Читаем The Future Is History: How Totalitarianism Reclaimed Russia полностью

On May 9—a month and a half after the start of the bombing campaign—Red Square saw its first Victory Day military parade in a decade. There was no heavy equipment—no tanks and rockets, like in days past, only a march of men in uniform—and they moved through the square in the opposite direction to that taken in Soviet times, before the chapel at the entrance to the square had been restored. But the four men goose-stepping in front of the procession—one leader and three young officers behind him—carried a red flag with a hammer and sickle, like the one that had been placed on the Reichstag in 1945. Yeltsin did not take the Soviet secretary-general's conventional place atop the Lenin Mausoleum, but he assumed the traditional role of overseeing the parade, from a podium set up just in front of the granite building, where the Bolshevik leader's body was still on display after seventy-five years. It was the fifty-fourth anniversary of victory in the Great Patriotic War, but the television voice-over pronounced that figure as though it had particular symbolism and went on to stress, "Whoever might be trying today to diminish the significance of our victory, for the people it will forever

remain great."15 There was no need to spell out that it was NATO, with its bombing campaign, that was attempting retroactively to "diminish the significance of our victory."
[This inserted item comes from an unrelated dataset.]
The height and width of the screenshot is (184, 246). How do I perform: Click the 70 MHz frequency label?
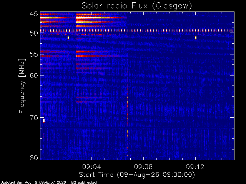[34, 118]
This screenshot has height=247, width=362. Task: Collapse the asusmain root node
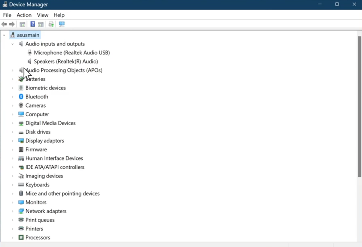click(4, 35)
Yeltsin, thought Gudkov, was finally playing the card he had resisted using for so long: staking his own legitimacy on the mythology of the Great Patriotic War.
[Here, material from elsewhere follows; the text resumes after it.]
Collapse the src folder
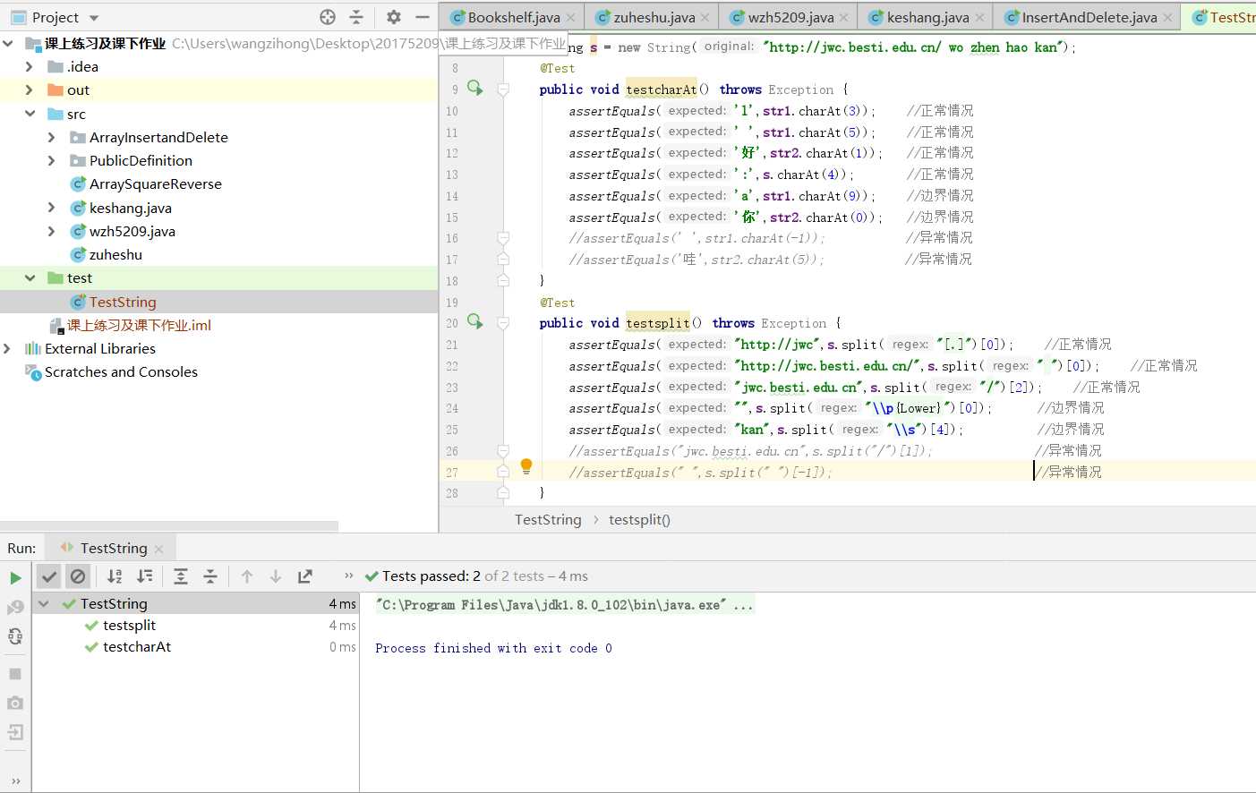1256x793 pixels. pyautogui.click(x=30, y=114)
three days after the Victory Day parade, Yeltsin set in motion a parade of successors. Primakov, whom he distrusted and plainly disliked, was out. He appointed a new prime minister, forty-seven- year-old Sergei Stepashin, who had been serving as minister of the interior. A career law-enforcement officer, Stepashin had been in and out of the government for a decade, so his was a familiar face—even if he lacked the force of personality to elicit any particular emotional response. Now, by dint of being appointed prime minister, he was Yeltsin's new heir apparent.
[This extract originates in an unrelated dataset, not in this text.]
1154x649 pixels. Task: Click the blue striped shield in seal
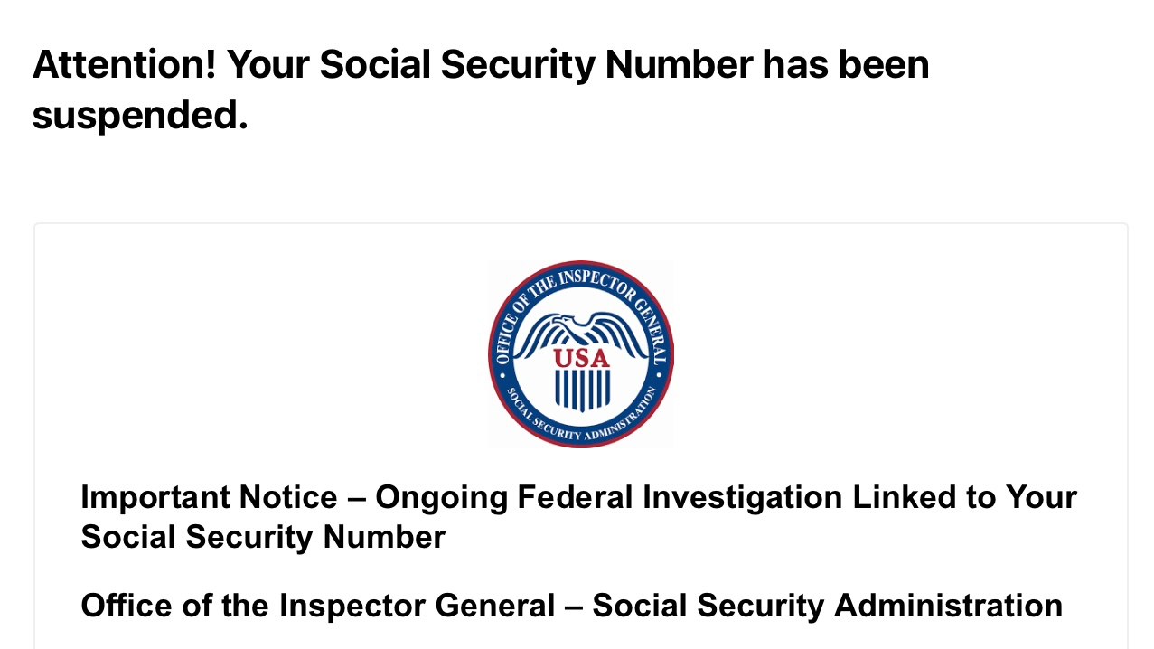(x=582, y=390)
The NATO bombing of Serbia ended in May, with a negotiated agreement that turned Kosovo into a de facto protectorate of the Western powers. Peacekeeping troops began moving into position in the area, for what would clearly be a long stay. On June 12—which happened to be Russian Independence Day—British peacekeepers were slated to secure the airport in Pristina, the capital city. But the night before, two hundred Russian peacekeepers stationed in Bosnia suddenly marched across the border to Pristina and seized the airport. The operation seemed to have no strategic objective, or even a plan—

the Russian troops had not made arrangements for supplies, and were ultimately fed by NATO troops who took pity on them. Back in Russia, the demonstration of pointless and unopposed military power played well. Masha and her friends cheered the siege of the airport in much the same way as they cheered a Russian soccer victory over Holland. After a week, Russia agreed to send about 3,600 troops to Kosovo to work alongside Western peacekeepers, effectively renewing its relationship with NATO—which had been severed when the bombing began—without accepting NATO command.—

In less than three months, Yeltsin once again changed his mind regarding his successor, fired Stepashin, and appointed another gray, unremarkable man. This time, however, the heir apparent was a virtual unknown, the colonel Yeltsin had recently chosen to run the secret police, Vladimir Putin.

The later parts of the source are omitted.